İlk paragrafı şöyleydi: Türk hackerlar, Atatürk'ün ölüm yıldönümü olan 10 Kasım'da aralarında üniversite, basın ve resmî kuruluşlar olmak üzere bin 500 Fransız kökenli siteyi hackledi. Hakclenen Fransız sitelerine İstiklal Marşı konuldu.

Atatürk'ün ölüm yıldönümü olan 10 Kasım'ın seçilmesinin gerçekten anlamlı olduğuna eminim de, ben o anlamın ne olduğunu henüz çıkarabilmiş değilim. Olsun, bu da benim eksikliğim olsun; ilk fırsatta sorup öğreneceğim.

Bu özlediğimiz başarıyı bize SpyGrup.org isimli bir grup vatan evladımız hediye etmiş. Sitelerine kısaca bir baktım, ve 191 kayıtlı üyelerinin olduğunu gördüm. Bunun yanısıra, 2,350 de misâfir üyeleri olduğunu dikkate alırsak, bugün benim diyen bir sürü sivil örgütten daha faâl oldukları da aşikâr.

Üstelik de, bilgisayardan, iletişim teknolojilerinden filân da anladıklarına göre, kıymetli beyinlerimizin böyle millî davalar için biraraya gelebildiklerini görmek insanın gözlerini yaşartıyor.

Yaptıkları iş de gerçekten takdire değer. Mesela, yukarıdaki örnekte olduğu üzere, cem'an 1,500 adet Fransız web sitesine İstiklâl Marşı yerleştirmek..

Ee bravo! tabii ki.. Milliyetçilik dediğin de aynen böyle olur..

Bir kaç yüz milyon web sitesinin içinden, uygun olan bir kaç bin tanesini belirlemek kolay mı? Tabii ki, zor.

Ondan sonra da, bu uygun sitelere uğraşıp didinip İstiklâl Marşı koyacaksın.

Elin değmişken de, eğer keyfin elveriyorsa, sitedeki başka herşeyi imhâ edeceksin..

Hem zor, hem de cesaret istiyor..

Buna benzer şeyleri İsrail'in yapmasını kınayanlar da esasen halt etmiş. Daha da ötesi, yapılan bu işi, sokakta yürüyen bir grup Fransız turiste taciz ve tasallûtta bulunmağa benzetenler de alenen kötü niyetlidirler.

Yapılan şey hem milli bir görevdir, hem de gazetelerin baş sayfalarında bahsetmeğe lâyıktır.

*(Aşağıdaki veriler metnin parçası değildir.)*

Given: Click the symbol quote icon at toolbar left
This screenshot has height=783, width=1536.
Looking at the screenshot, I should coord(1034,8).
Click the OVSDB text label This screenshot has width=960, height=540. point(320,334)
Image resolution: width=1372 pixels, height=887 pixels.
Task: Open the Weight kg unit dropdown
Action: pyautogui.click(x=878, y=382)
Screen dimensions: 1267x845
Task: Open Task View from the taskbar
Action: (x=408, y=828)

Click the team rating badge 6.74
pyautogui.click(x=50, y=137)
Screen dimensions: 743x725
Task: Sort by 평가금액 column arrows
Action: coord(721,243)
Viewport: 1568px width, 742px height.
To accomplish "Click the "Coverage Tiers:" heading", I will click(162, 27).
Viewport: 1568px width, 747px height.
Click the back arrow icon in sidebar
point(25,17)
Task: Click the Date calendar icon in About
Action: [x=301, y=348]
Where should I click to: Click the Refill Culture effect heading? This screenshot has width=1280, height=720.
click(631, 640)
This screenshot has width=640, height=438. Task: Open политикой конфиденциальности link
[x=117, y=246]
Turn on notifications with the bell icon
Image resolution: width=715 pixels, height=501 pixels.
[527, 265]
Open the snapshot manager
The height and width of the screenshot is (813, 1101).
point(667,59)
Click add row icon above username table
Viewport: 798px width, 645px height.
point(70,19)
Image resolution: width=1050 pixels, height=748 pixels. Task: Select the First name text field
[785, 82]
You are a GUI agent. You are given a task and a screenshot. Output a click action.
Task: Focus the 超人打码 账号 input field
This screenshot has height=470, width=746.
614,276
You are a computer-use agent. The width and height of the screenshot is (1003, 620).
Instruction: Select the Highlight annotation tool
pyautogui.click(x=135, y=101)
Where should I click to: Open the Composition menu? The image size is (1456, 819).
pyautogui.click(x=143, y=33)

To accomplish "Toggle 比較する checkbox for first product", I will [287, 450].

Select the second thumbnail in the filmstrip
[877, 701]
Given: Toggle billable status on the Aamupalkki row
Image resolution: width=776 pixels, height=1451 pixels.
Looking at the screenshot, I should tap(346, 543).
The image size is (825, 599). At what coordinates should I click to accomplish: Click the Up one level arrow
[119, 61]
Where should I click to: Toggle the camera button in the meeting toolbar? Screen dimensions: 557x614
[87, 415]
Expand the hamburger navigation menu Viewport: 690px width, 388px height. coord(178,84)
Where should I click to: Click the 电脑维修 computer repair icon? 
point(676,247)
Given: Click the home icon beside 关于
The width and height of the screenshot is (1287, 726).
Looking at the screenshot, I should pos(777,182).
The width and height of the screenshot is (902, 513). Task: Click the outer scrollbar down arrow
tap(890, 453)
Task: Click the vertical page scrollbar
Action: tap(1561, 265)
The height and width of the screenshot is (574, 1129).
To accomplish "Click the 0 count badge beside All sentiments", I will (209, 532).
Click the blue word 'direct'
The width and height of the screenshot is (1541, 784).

Milli gururumuz olurlar.

Şimdi.. düşünüyorum da, başka bir ilmekte, "birinci sınıf ordusu var, dolayısıyla birinci sınıf medeniyeti de olmalıdır" meâlinde şeyler söylemek yerine "birinci sınıf hacker'leri var, dolayısıyla birinci sınıf iletişim ve yazılım teknolojileri de olmalıdır" türünden bir şeyler demeliydim. Öyle ya, bunca birinci sınıf iletişim ve yazılım uzmanlarının olduğu ülkemizde, ona lâyık olacak hacker'ların da olması son derece normal.

Hem normal, hem de göğüs kabartıcı.

Ve, haddim olmayarak, bu arkadaşlarımız sakın ha şöyle bir şeye yeltenMEmelerini de önermek isterim:

Dünyada bir çok insanın, kendiliğinden seveceği, beğeneceği ve bu yüzden de kullanmak zorunda hissedeceği herhangi bir yazılım projesi filan başlatmayın. Başlatırsanız da başarılı olMAmak için herşeyi yapın.

Yoksa, mazallah, başarılı olursanız, günü geldiğinde sitenize yazacağınız bir kınama yazısı, bunca meşâkkatli hack gailesinden çok daha etkili sonuçlar verebilir ve hepimiz mahçup oluruz.

Üstelik, İsmet Paşa'yı da haksız çıkarırsınız.. Hani, demişti ya, adam, şöyle bir şeyler:

Bu ülkede vatan için canını vermek için gönüllü iste, binlerce gönüllü âniden ortaya çıkar. Ama, şu kuyudan her gün 2 sene boyunca bir kova su çekersen vatan kurtulacak desen bir kişi bile bulamazsın..

Evet, aynen öyle.

Gerçi emin de değilim, bu sözü eden Mustafa Kemal de olabilir ve eğer doğruysa, sizler kesinlikle onu haksız çıkarmak istemezsiniz.

Yâni, forumlarda şurada burada elalemi yazışarak, iknâ ederek bu işler olmaz. Onlara, Timurların, Attilaların çocukları olduğunuzu hatırlatın, gösterin; yakın, yıkın, imhâ edin ve sussun namussuzlar..

Yakışanını yapın.

Zaman ve diğer gazeteler de bunu, bir marifetmiş gibi, yaysın.